Allegra kept detailed medical notes, tracking my recovery. Temperature readings every four hours. Fluid intake measurements. Notes about which foods I could keep down and which brought back memories of drugged water and stale bread.

I existed in a cloud of half-sleep and medication, surfacing occasionally to find Colton keeping watch. Sometimes he read legal briefs, other times he just watched me breathe. Always there. Always steady.

The nightmares came without warning. Sometimes I was back in the container, metal walls pressing closer. Sometimes I was in the cells, listening to other women scream. Sometimes I was on an auction block, naked and afraid while men bid on my life.

Colton learned my triggers quickly. No sudden movements. No unexpected touches. No darkness. The villa’s generator hummed constantly, keeping every room lit even at night. When the power flickered once during a storm, he had candles lit before I could start panicking.

“You’re safe,” he would murmur when I thrashed awake, not touching until I gave permission. “You’re in Tuscany. At the villa. It’s Tuesday. You’re safe.”

The specifics helped—date, time, location. Anchors in reality when memories threatened to drown me.

But there were other fears I couldn’t voice yet.

The nausea that came in waves, worse in the mornings. The fact that I hadn’t had a period since being taken. The growing terror about what might have happened during those drugged hours I couldn’t remember.

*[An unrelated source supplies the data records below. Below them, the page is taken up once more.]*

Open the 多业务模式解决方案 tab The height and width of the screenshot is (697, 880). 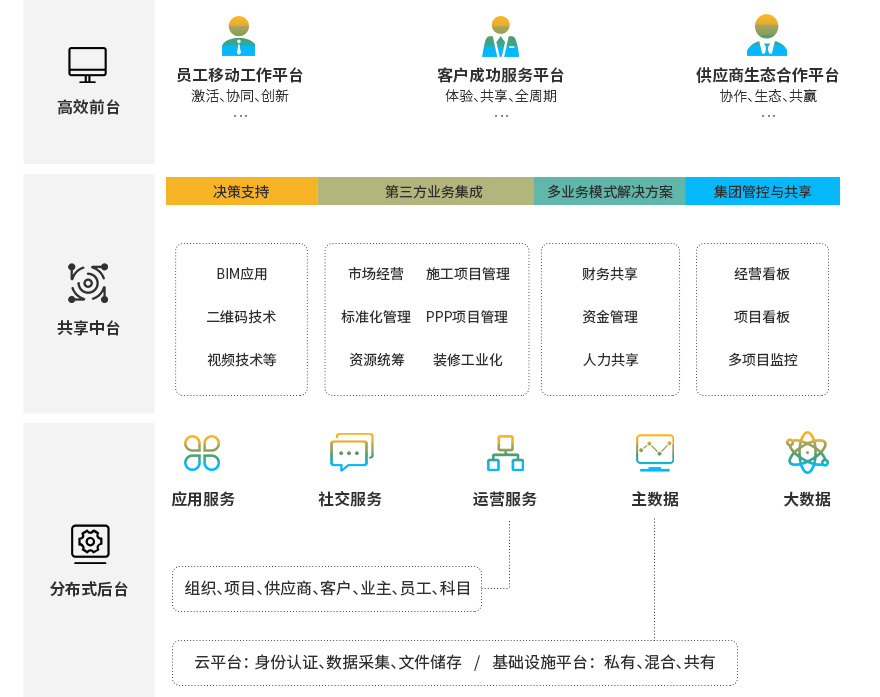tap(609, 191)
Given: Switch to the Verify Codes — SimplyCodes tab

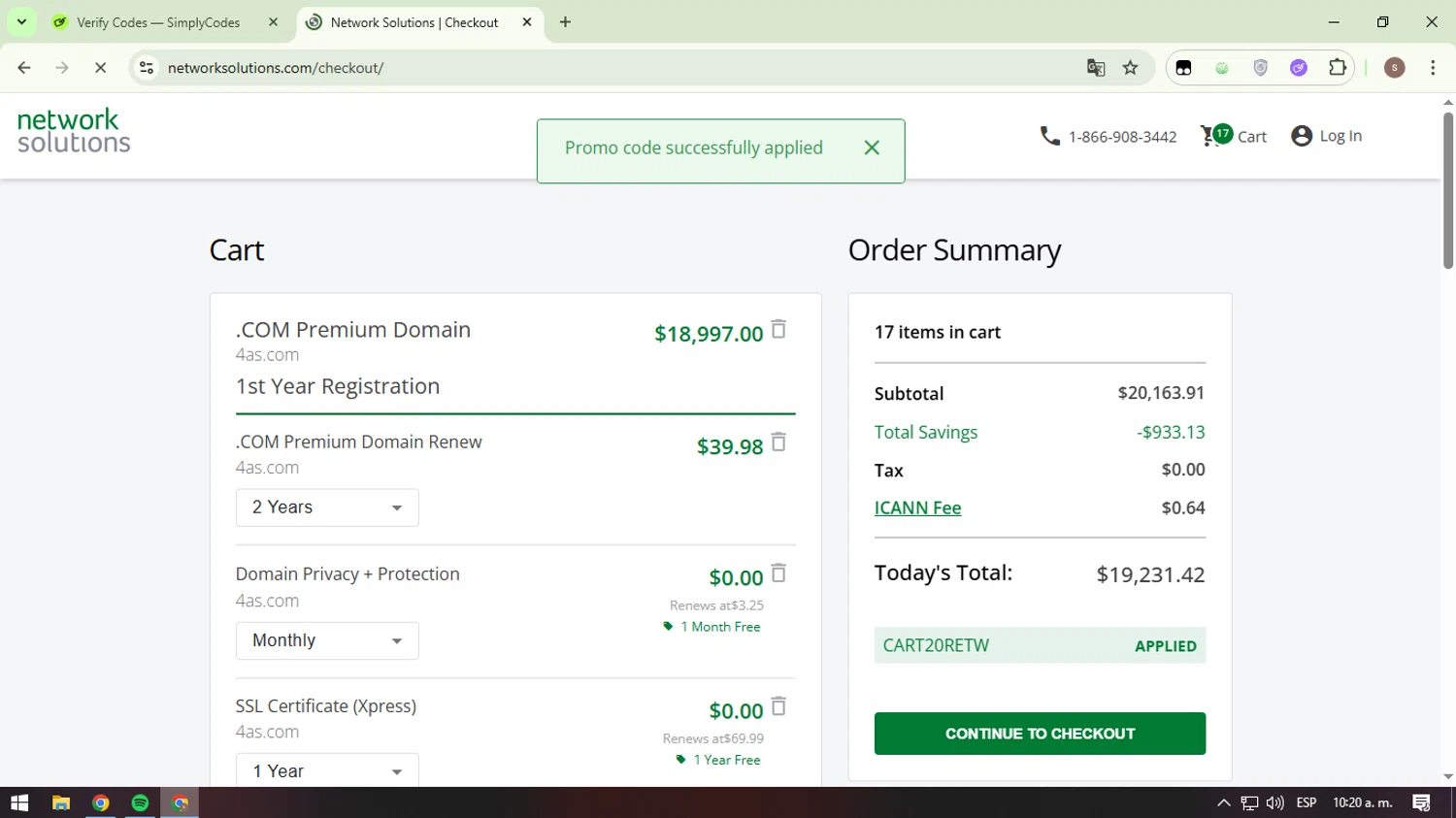Looking at the screenshot, I should tap(158, 22).
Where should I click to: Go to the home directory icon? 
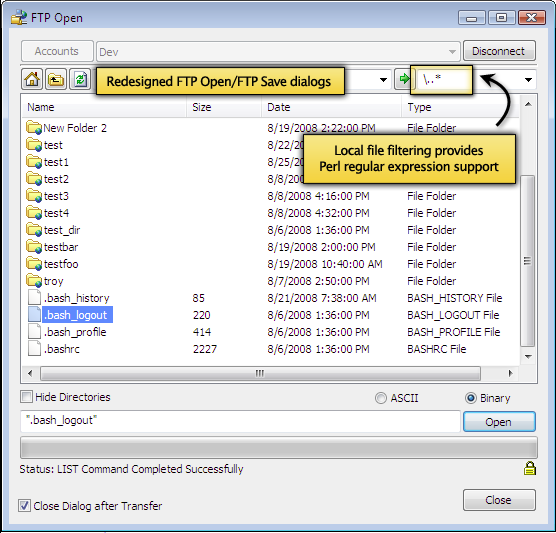coord(32,79)
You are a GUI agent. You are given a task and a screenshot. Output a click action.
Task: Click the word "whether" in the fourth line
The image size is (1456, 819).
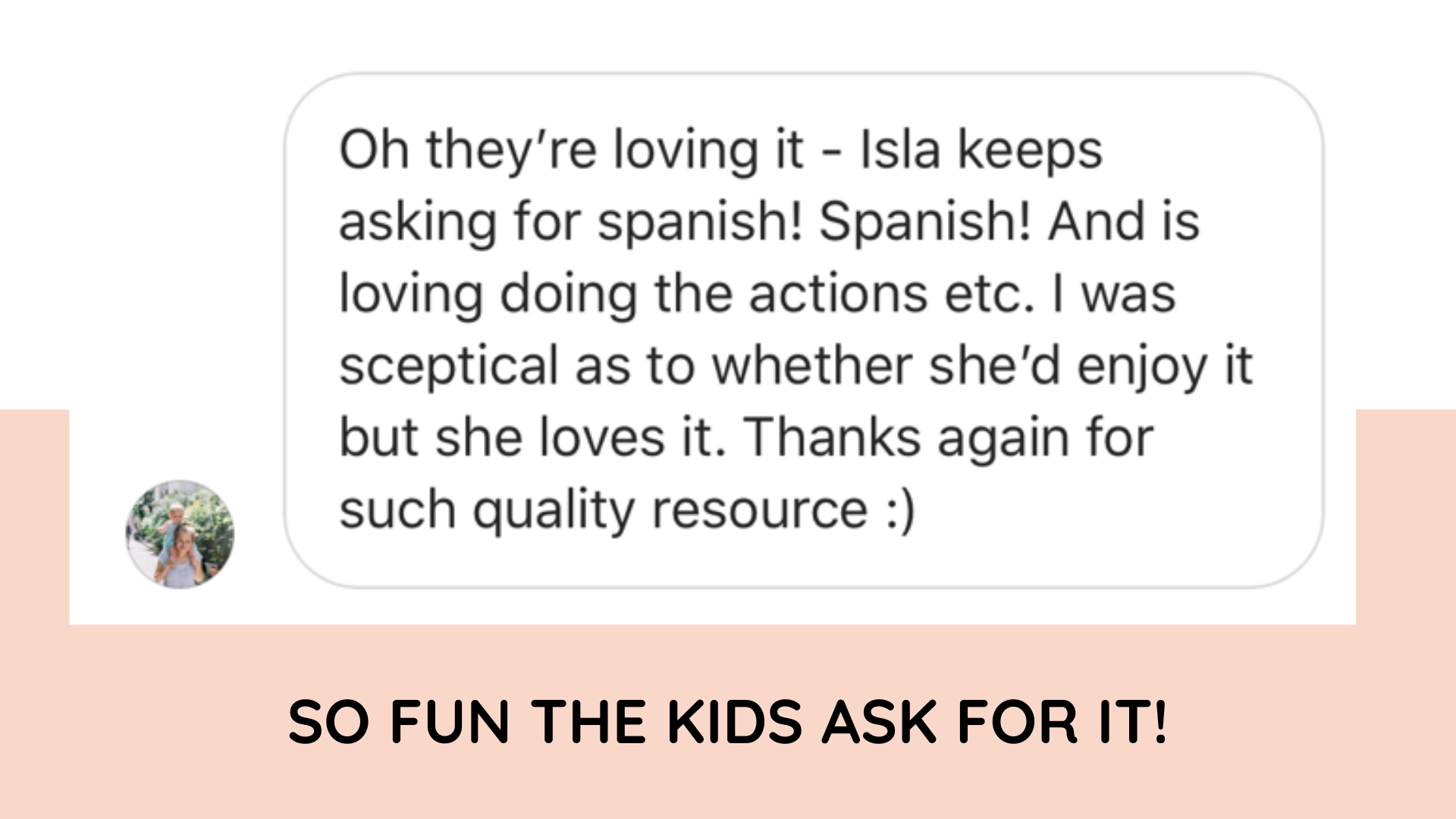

I kept track secretly, counting days between my last cycle and my capture. Between capture and rescue. Between now and then. The numbers danced in my head like shipping manifests, adding up to possibilities I wasn’t ready to face.

Allegra noticed, of course. She was far too observant to miss the signs. But she said nothing, just left crackers by my bed and ginger tea in the mornings. Understanding in her eyes when I couldn’t finish meals.

“When you’re ready to talk,” she said one morning, checking my healing wounds with gentle hands. “I’m here.”

I nodded, not trusting my voice. My injuries were healing, the infected sores from the restraints slowly closing, the bruises fading from purple to yellow.

But some wounds weren’t visible. Some fears couldn’t be charted in medical notes.

Colton brought me art books, beautiful leather-bound editions that Steele sent over from his own personal library in France.

Safe art. Landscapes and still lifes. Nothing that required authentication or provenance checking. Nothing that might trigger memories.

“My father had this edition,” I said once, running my fingers over gilded pages. “Before...”

“Before they killed him?” Colton’s voice was gentle but didn’t shy from truth.

“Yes.” I traced a Monet reproduction, remembering how Father’s hands had looked holding this same volume. “He knew too much. Asked too many questions.”

“Like you.”

“Like me.” My hand drifted to my stomach before I could stop it. Another secret. Another fear. “But he died alone. Thinking he’d failed.”

Colton moved closer, slow in his approach. When I nodded permission, he sat beside me on the bed. “You’re not alone.”

“No.” I leaned into his warmth slightly. Progress. “But I’m afraid.”

“Of what?”

Everything, I wanted to say. Of memories. Of nightmares. Of what they might have done to me in those blank hours. Of what might be growing inside me now.

Instead I just pressed closer, letting him wrap an arm around me. Another victory. Another step towards healing.

“We should train,” I said after a while, needing to change the subject. “I need to be stronger.”

“When you’re ready.” His thumb traced gentle circles on my shoulder. “Stryker is staying here in Italy, and he’s ready whenever you want to start.”

The thought of learning to fight made something unclench in my chest. No more helplessness. No more playing the victim.

But first I needed to know. Needed to be sure about what was happening to my body. Needed to face the terror growing alongside the nausea each morning.